(Data records)
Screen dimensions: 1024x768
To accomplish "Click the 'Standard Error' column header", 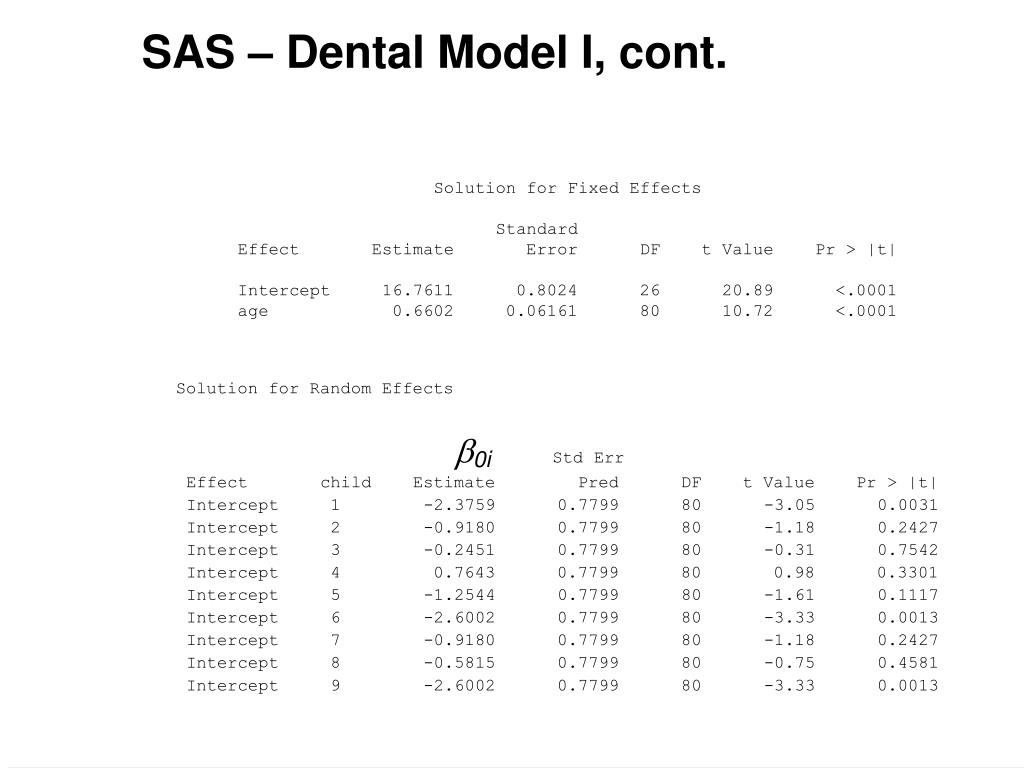I will click(537, 239).
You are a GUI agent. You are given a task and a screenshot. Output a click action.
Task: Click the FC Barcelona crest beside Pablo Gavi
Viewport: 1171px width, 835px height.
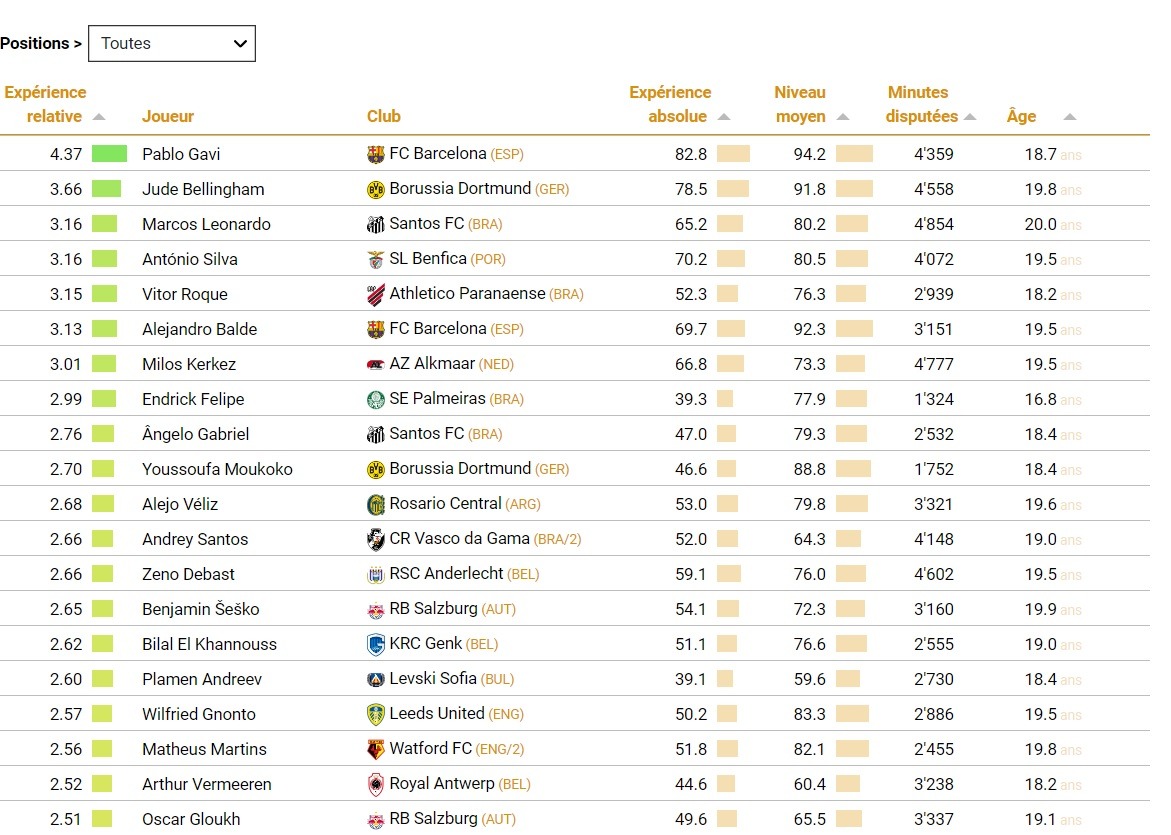click(x=376, y=154)
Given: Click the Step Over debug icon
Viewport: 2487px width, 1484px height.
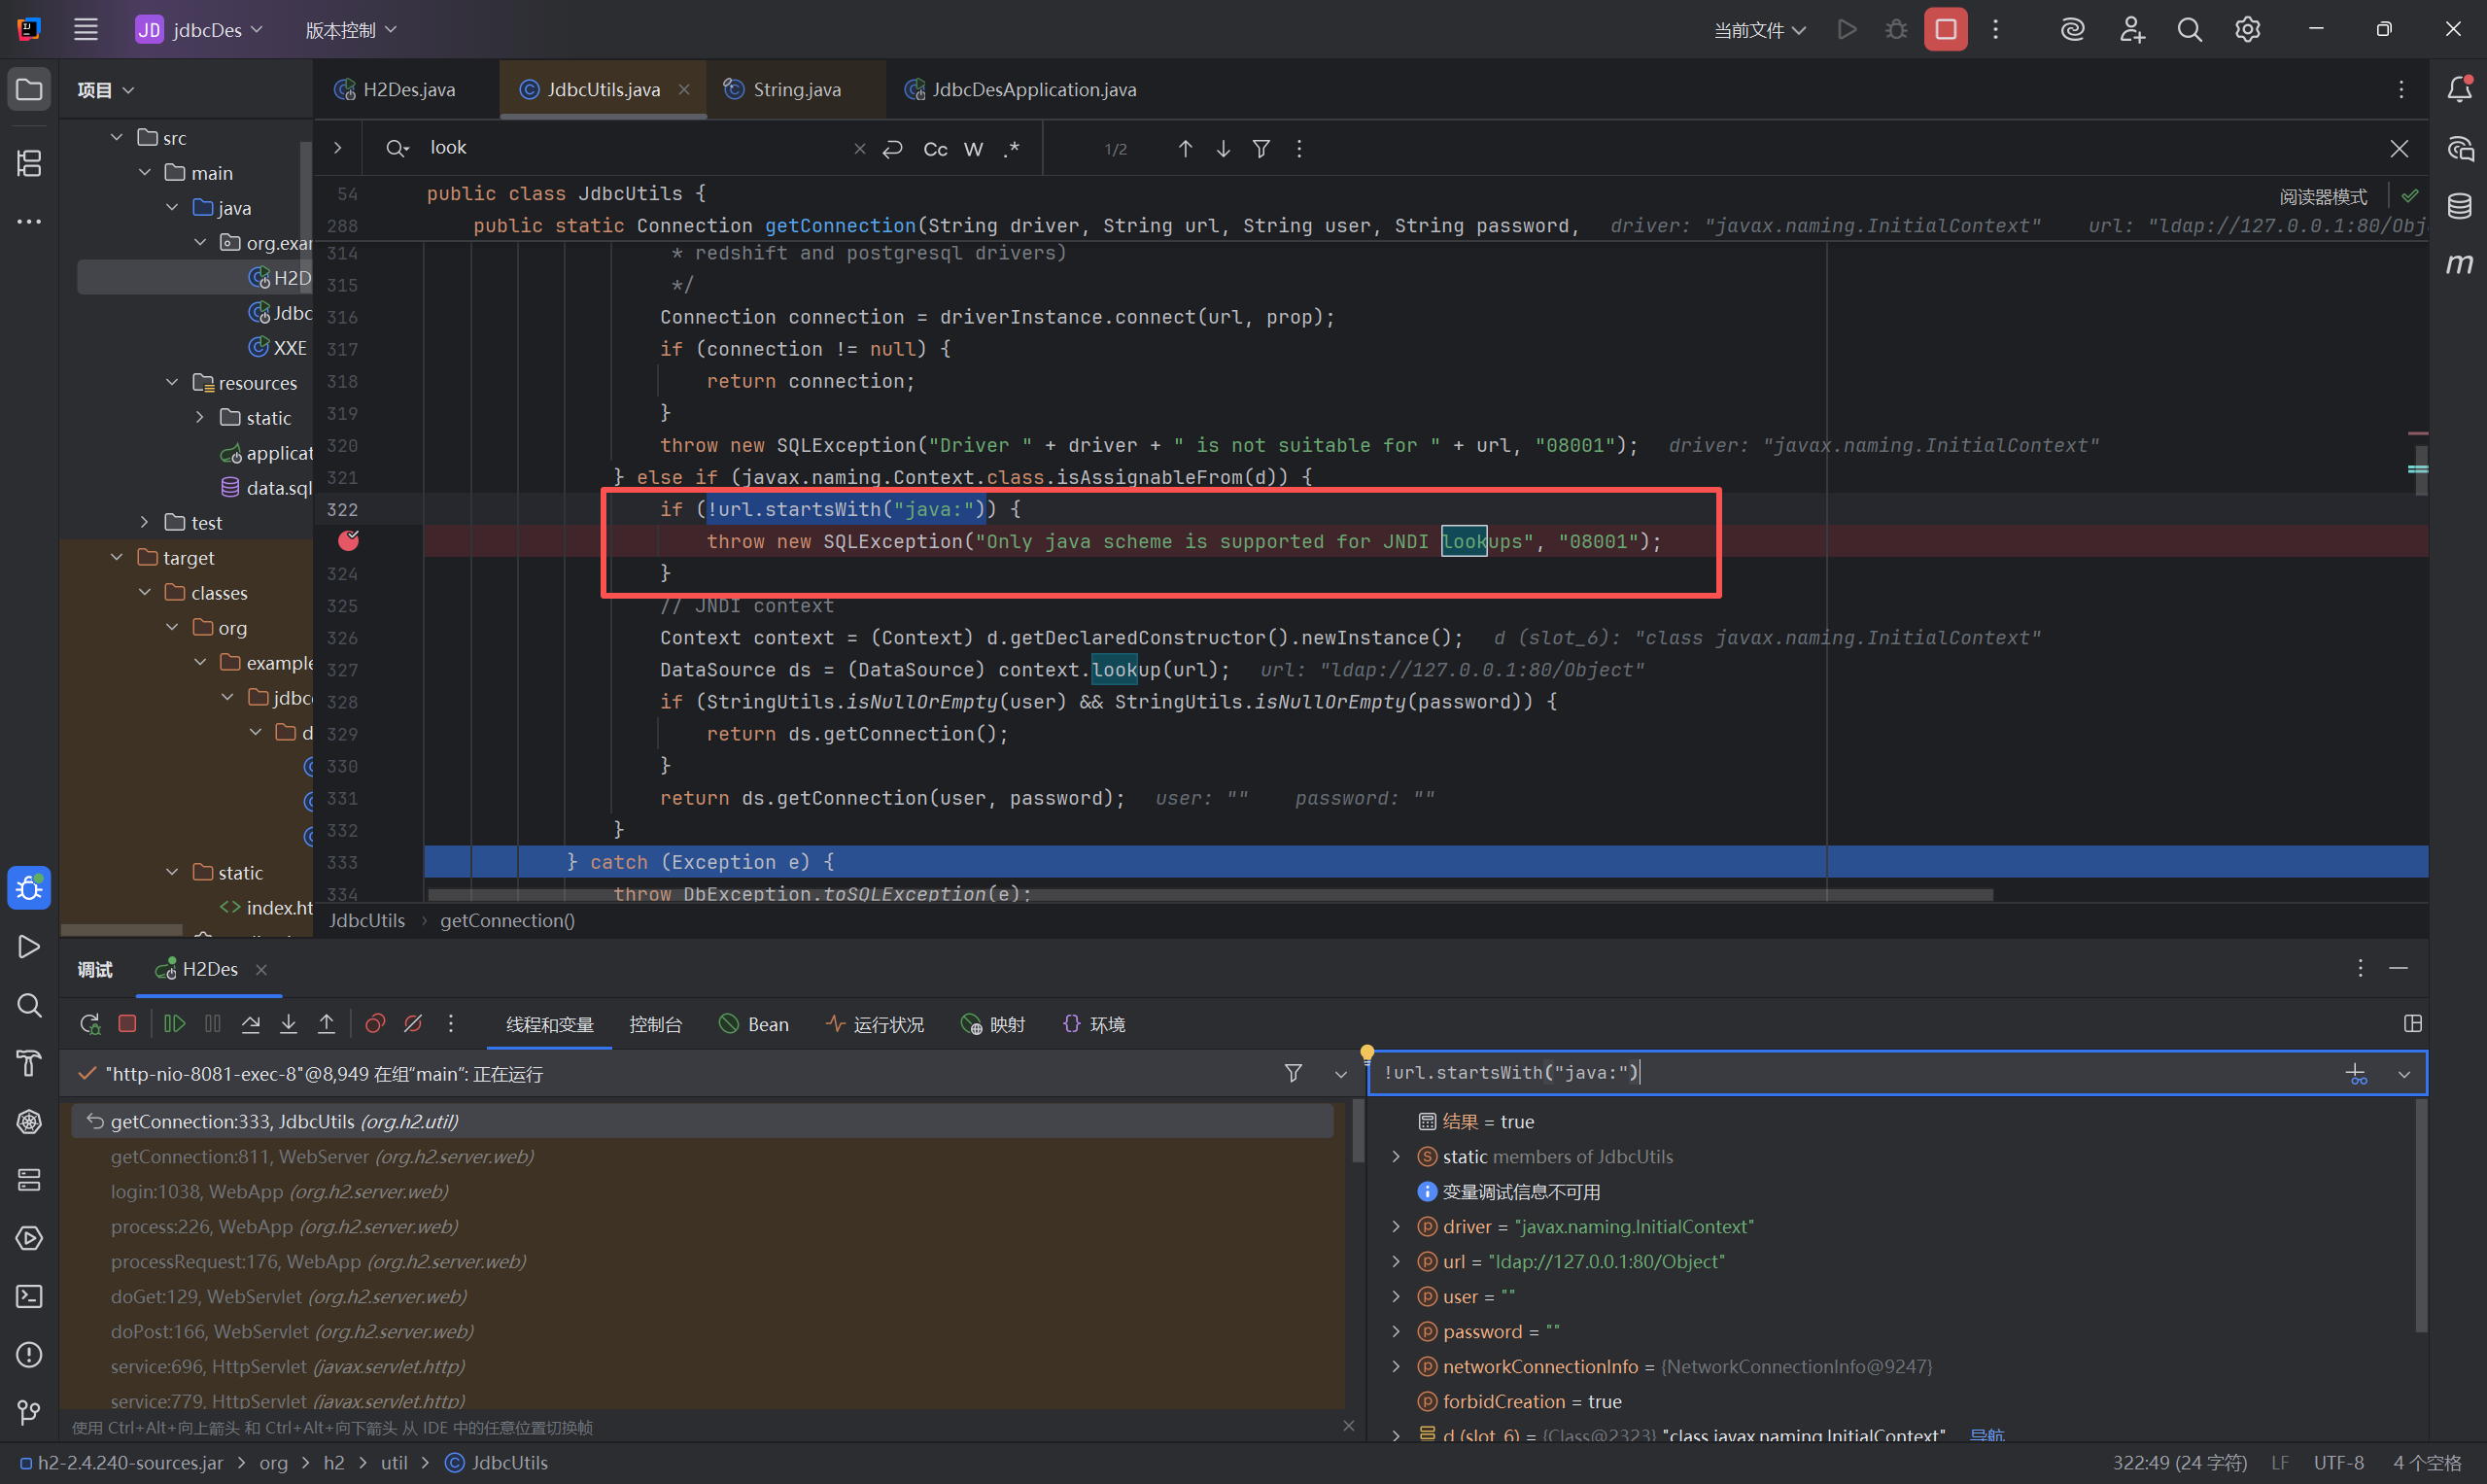Looking at the screenshot, I should [x=251, y=1024].
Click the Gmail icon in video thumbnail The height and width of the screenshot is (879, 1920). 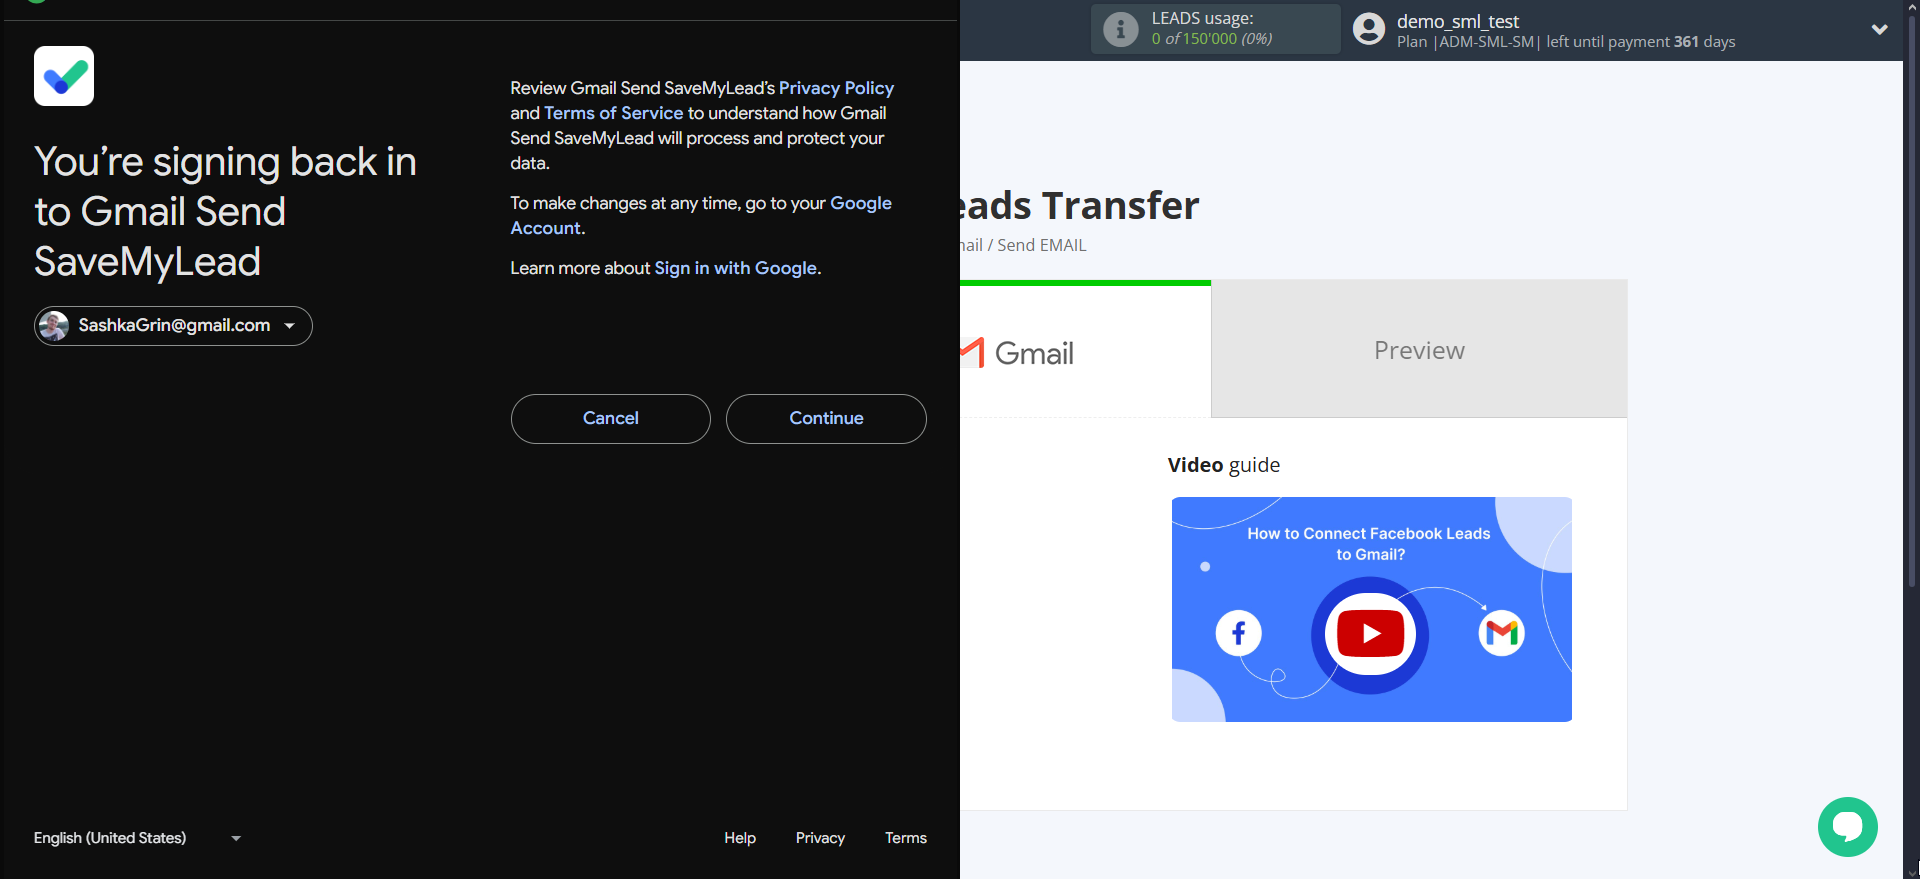click(x=1501, y=633)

GIVEN TASK = Please list every line of the material above that contains the string "Viewport", matching case exactly.

REPLY TO THE EXERCISE =
Viewport: 1171px width, 835px height.
Viewport: 2487px width, 1484px height.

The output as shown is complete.